But this method only works if astronomers know exactly each planet’s orbital period. And for the outermost planet, V1298 Tau e, that information was missing. According to the study, observations by Kepler and NASA’s Transiting Exoplanet Survey Satellite (TESS) telescope have only been observed twice in the six-and-a-half year gap, and astronomers remain unsure how many transits were missed in that time.
Luck struck when the ground-based Las Cumbres Observatory Network, which operates telescopes in the United States, Chile, and South Africa, spotted the third passage, allowing researchers to finally fix the planet’s orbit and model the system’s full gravitational motion.
“I couldn’t believe it!” study co-author Eric Pettigra, an assistant professor of astronomy and astrophysics at UCLA, said in a statement. “The timing was so uncertain that I thought I would have to try at least six times. It was like getting a hole-in-one in golf.”

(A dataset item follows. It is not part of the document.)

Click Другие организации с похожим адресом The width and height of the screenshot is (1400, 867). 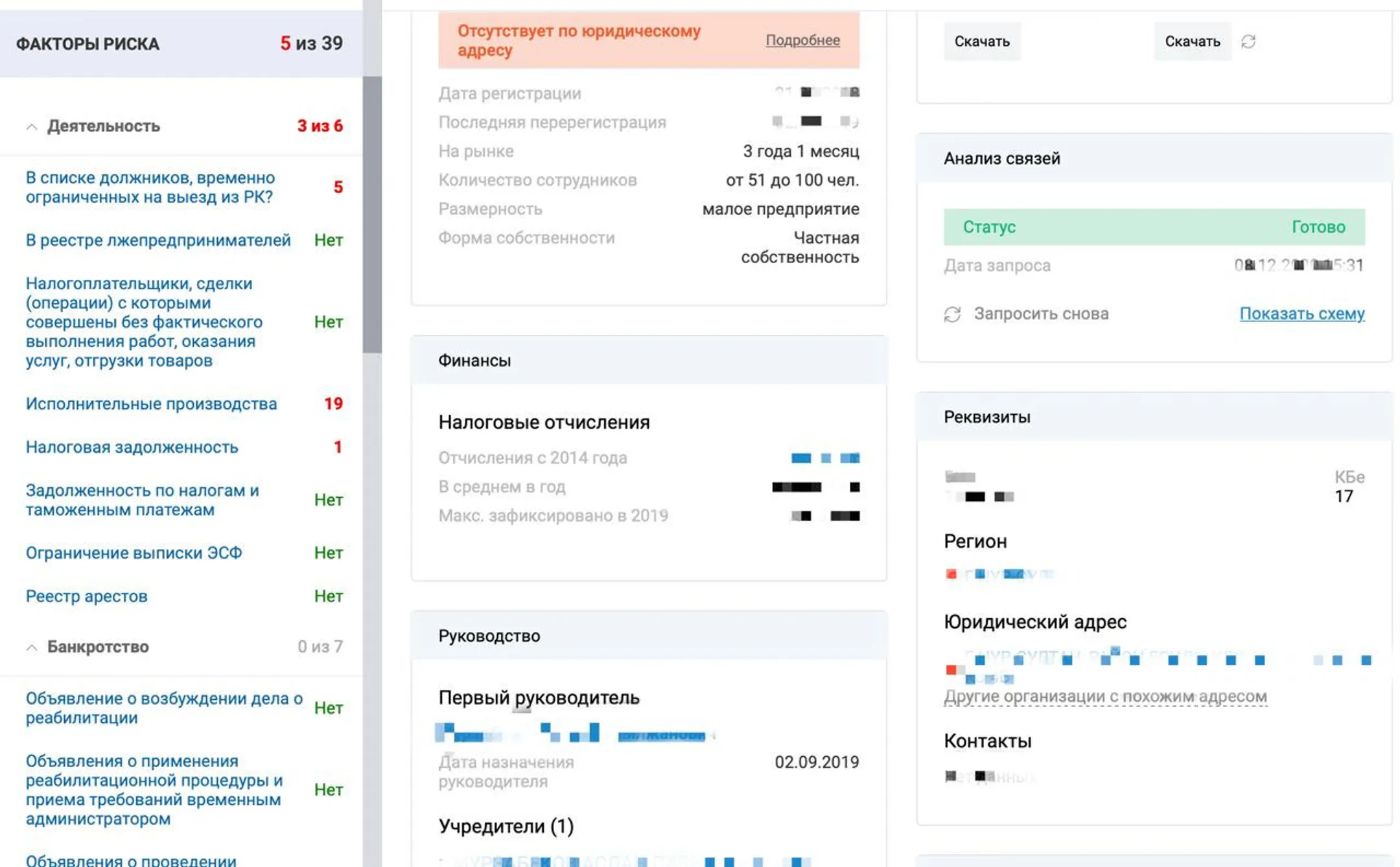1105,697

The researchers found that although these planets have radii five to 10 times larger than Earth’s, they have masses only five to 15 times Earth’s, making them the least dense planets ever discovered, Livingstone said.
“By weighing these planets for the first time, we have provided the first observational evidence,” study co-author Trevor David, a former astrophysicist at the Flatiron Institute in New York who led the discovery of the system in 2019, said in a statement. “They are indeed very ‘puffy’ and provide a much-needed and important benchmark for theories of planetary evolution.”
The team then simulated the planet’s evolution and found that it had already lost much of its original atmosphere and was cooling faster than standard models predicted.
“But they are still evolving,” study co-author James Owen, associate professor of astrophysics at Imperial College London, said in a statement. He said these planets will continue to emit gas and shrink to super-Earths or sub-Neptunes.
“Over the next billion years, they will continue to lose their atmospheres and shrink significantly, transforming into a compact system of super-Earths and sub-Neptunes found throughout the galaxy,” Owen added.